**Saved entries**
■ ■ ■ ■
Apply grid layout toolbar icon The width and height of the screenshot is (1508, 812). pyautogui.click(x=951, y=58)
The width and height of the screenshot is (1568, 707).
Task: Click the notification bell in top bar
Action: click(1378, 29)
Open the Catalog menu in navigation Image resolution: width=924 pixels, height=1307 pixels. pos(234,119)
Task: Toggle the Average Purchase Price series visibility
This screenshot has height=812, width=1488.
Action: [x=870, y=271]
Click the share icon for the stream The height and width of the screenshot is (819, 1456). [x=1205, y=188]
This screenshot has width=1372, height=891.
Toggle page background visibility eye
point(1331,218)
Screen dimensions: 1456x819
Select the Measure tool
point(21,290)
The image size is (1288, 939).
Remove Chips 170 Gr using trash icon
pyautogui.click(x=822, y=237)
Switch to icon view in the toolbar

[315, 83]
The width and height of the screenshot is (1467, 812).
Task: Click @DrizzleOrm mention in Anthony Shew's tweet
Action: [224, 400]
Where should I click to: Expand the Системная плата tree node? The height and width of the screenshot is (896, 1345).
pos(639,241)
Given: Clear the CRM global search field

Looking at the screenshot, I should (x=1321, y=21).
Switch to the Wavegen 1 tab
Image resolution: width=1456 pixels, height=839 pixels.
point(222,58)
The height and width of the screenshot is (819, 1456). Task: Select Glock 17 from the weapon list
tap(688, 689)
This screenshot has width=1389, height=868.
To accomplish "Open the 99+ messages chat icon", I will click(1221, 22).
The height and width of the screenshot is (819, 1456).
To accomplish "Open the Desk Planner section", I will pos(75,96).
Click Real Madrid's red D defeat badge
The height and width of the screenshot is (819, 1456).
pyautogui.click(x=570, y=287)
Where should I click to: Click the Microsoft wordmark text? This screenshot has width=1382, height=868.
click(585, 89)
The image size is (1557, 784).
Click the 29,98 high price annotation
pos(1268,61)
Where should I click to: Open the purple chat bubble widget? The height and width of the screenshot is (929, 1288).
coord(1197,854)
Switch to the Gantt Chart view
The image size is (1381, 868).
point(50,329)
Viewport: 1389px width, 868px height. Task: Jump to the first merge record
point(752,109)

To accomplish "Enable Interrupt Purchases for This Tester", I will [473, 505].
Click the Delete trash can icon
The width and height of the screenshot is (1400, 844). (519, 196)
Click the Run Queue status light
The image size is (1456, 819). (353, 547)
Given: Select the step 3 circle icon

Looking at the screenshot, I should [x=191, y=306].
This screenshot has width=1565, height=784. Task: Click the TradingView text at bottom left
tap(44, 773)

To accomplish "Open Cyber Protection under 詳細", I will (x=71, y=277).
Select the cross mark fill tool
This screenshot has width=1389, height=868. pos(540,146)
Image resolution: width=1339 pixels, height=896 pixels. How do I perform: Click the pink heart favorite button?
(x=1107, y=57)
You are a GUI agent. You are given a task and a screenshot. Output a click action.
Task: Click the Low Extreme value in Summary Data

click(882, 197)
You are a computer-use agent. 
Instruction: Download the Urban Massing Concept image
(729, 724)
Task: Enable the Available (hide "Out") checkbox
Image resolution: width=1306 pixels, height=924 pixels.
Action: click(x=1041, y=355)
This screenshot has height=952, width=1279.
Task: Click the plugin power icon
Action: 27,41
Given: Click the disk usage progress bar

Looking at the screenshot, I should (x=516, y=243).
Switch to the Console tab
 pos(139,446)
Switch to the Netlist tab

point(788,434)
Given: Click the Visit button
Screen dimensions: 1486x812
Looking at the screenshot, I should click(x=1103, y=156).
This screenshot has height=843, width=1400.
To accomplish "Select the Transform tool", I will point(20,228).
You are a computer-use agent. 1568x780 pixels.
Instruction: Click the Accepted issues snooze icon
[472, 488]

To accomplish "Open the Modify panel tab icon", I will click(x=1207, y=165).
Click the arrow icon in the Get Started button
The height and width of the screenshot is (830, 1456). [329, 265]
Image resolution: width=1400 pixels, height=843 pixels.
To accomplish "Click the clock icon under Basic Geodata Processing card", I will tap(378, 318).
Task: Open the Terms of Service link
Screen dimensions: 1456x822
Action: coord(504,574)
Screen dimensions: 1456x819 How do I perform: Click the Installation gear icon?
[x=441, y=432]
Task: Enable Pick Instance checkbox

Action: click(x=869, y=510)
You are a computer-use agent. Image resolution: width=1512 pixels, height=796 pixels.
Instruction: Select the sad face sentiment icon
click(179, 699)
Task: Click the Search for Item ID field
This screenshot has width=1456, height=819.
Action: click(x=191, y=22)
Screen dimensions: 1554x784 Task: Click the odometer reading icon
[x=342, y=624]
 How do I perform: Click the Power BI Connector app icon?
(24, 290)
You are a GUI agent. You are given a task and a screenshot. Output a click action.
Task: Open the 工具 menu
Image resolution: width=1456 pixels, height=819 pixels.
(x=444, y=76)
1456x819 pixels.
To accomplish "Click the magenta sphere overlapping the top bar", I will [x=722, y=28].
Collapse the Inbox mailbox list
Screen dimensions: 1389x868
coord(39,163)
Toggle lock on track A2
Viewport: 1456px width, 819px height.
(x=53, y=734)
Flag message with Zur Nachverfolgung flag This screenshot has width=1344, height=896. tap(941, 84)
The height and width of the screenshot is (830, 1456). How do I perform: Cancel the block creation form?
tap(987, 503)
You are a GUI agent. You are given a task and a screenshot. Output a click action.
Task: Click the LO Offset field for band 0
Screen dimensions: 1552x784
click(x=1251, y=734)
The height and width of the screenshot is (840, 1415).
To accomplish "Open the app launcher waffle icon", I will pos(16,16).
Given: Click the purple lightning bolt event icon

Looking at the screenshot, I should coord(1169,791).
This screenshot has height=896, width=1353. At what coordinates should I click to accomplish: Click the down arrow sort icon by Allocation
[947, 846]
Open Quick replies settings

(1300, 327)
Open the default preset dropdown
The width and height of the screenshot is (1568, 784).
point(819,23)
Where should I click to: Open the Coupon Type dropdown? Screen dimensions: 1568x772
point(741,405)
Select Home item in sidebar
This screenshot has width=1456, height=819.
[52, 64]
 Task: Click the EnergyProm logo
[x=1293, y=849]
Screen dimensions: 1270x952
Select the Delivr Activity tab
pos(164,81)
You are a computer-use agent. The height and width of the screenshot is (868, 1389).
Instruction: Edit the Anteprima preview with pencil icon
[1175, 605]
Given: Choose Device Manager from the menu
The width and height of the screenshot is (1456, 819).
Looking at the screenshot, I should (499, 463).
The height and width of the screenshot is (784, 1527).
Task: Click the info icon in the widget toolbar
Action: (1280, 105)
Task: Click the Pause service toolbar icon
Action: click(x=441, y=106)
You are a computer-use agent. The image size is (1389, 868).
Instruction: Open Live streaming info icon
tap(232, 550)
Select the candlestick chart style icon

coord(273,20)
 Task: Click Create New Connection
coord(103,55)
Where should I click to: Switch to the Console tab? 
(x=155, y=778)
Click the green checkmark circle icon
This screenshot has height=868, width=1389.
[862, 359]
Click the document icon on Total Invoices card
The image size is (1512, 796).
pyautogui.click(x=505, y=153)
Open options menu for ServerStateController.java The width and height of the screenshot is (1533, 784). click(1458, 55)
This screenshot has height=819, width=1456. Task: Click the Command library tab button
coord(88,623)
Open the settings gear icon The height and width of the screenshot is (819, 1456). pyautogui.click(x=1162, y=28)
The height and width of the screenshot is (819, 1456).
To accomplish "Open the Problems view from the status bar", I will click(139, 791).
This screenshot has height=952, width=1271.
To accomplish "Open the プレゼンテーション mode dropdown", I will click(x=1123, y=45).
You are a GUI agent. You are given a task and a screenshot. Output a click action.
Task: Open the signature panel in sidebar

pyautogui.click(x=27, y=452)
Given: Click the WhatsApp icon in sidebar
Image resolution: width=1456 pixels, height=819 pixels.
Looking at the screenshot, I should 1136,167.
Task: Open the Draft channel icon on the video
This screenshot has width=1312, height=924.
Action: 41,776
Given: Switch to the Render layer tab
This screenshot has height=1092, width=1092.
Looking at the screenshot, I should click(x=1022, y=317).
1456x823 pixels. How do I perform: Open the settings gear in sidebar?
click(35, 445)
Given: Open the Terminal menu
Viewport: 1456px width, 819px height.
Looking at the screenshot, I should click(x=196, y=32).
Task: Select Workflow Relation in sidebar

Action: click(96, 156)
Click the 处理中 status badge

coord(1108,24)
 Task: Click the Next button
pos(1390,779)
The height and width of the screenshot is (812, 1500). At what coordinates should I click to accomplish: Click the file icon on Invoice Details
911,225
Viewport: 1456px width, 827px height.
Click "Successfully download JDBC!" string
■ ■ ■ ■
**What you need to do**
Would you please filter the lines above and copy every one that includes "under"?

**Answer space**
To accomplish "Open Cyber Protection under 詳細", I will (x=71, y=277).
To accomplish "Click the clock icon under Basic Geodata Processing card", I will tap(378, 318).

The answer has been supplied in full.